§ **WORK INSTRUCTION A**
Set down the stretch of the DRESS syndrome text below from "Treatment consists of" through "a burn patient." word for word.
§ **WORK INSTRUCTION B**
List every virus the DRESS syndrome text below names as one whose reactivation may trigger the reaction.

§ **DOCUMENT SEGMENT**
********

Treatment consists of supportive therapy, corticosteroids, and antihistamines.
Discontinuation of the offending drug is the most critical step in management.
Fluid management may be beneficial, and the patient should be treated similarly to a burn patient.
Considered an idiosyncratic reaction.
Three potential causative factors have been identified 1) a defect in drug metabolism resulting in the failure to eliminate toxic reactive intermediates, 2) reactivation of human herpesvirus 6 (HHV-6), human herpesvirus 7 (HHV-7), Epstein-Barr virus (EBV), or cytomegalovirus (CMV), which may serve as a trigger for the reaction, and 3) a genetic predisposition that alters immune response.
The RegiSCAR program criteria for DRESS Sx: an acute rash, fever above 38°C, lymphadenopathy at two sites, involvement of at least one internal organ, and abnormalities in lymphocyte and eosinophil counts.
A Japanese consensus group criteria for DRESS Sx: The diagnosis requires meeting seven of the nine criteria in this system or all of the first five: a maculopapular rash developing > 3 weeks after drug initiation, clinical symptoms continuing > 2 weeks after stopping therapy, fever > 38°C, liver abnormalities (ALT > 100 IU/L) or other organ involvement, leukocytosis, atypical lymphocytes, eosinophilia, lymphadenopathy, or HHV-6 reactivation.
More than 50 drugs have been linked to DRESS syndrome.
Most common drugs associated with DRESS syndrome include: anticonvulsants, sulfa derivatives, antidepressants, nonsteroidal anti-inflammatory drugs, and antimicrobials.
Nevirapine, a nonnucleoside reverse transcription inhibitor for the treatment of human immunodeficiency virus reported to be associated with DRESS Sx.
Agents involved include: benzodiazepines, bupropion, amitriptyline, mirtazapine, phenytoin, carbamazine, and phenobarbital.
A diagnosis of DRESS syndrome should be considered in any patient with severe rash, fever, eosinophilia or lymphocytic changes.
Prompt recognition, supportive therapy and initiation of corticosteroids, may prevent or minimize additional organ system involvement.
Long-term sequelae includes permanent liver and kidney damage, development of autoimmune conditions including hemolytic anemia, diabetes, autoimmune thyroid disease, and vitiligo.
Recurrence is as high as 25%, and can be spontaneous, associated with viral reactivation, or caused by medications including unrelated compounds.

********

§ **DATA SHOWN**
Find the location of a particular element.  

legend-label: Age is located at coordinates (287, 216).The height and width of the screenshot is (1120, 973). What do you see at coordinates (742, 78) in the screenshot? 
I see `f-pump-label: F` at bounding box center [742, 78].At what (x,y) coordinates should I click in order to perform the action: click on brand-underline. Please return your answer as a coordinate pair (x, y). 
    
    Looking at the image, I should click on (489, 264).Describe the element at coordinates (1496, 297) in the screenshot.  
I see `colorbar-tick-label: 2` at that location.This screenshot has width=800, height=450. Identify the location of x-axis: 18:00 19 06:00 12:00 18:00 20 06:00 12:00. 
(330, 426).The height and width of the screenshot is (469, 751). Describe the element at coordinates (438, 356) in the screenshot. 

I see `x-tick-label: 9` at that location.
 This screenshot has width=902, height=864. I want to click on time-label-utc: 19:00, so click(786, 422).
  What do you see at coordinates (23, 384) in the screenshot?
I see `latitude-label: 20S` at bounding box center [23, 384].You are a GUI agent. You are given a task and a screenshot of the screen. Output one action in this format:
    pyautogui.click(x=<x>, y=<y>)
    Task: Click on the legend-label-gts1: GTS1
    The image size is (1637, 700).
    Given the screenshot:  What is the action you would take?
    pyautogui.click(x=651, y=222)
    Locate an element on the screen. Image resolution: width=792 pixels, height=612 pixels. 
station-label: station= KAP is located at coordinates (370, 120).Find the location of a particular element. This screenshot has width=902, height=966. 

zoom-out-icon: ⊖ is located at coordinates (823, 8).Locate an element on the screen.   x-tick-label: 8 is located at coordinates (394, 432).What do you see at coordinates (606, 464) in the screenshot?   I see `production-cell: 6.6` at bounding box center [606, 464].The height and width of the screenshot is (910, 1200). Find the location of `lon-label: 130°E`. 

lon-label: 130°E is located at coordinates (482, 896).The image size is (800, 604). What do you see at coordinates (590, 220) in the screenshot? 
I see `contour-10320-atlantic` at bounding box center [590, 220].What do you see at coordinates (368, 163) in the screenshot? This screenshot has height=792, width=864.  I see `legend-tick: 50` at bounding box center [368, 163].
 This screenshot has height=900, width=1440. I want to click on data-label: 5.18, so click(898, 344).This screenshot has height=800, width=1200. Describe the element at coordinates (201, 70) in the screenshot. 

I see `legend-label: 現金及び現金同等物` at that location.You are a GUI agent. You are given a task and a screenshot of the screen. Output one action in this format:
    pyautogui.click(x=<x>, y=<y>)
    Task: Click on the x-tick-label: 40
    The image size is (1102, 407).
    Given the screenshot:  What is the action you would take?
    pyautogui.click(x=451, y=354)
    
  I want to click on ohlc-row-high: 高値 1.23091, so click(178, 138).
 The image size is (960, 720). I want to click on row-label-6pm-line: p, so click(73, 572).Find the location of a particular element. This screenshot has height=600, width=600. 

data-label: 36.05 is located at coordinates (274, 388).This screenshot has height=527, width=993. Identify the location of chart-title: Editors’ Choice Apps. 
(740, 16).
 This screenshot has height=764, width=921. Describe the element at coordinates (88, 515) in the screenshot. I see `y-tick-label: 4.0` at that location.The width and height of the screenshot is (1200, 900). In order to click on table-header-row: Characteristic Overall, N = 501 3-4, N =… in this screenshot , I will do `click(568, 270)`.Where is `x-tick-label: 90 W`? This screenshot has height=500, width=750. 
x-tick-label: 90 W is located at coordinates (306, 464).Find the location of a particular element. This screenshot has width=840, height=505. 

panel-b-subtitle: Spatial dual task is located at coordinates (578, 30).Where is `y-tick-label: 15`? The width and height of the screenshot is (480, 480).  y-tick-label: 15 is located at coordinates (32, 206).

********

§ **YOUR SOLUTION A**
Treatment consists of supportive therapy, corticosteroids, and antihistamines.
Discontinuation of the offending drug is the most critical step in management.
Fluid management may be beneficial, and the patient should be treated similarly to a burn patient.

§ **YOUR SOLUTION B**
- Human herpesvirus 6 (HHV-6)
- Human herpesvirus 7 (HHV-7)
- Epstein-Barr virus (EBV)
- Cytomegalovirus (CMV)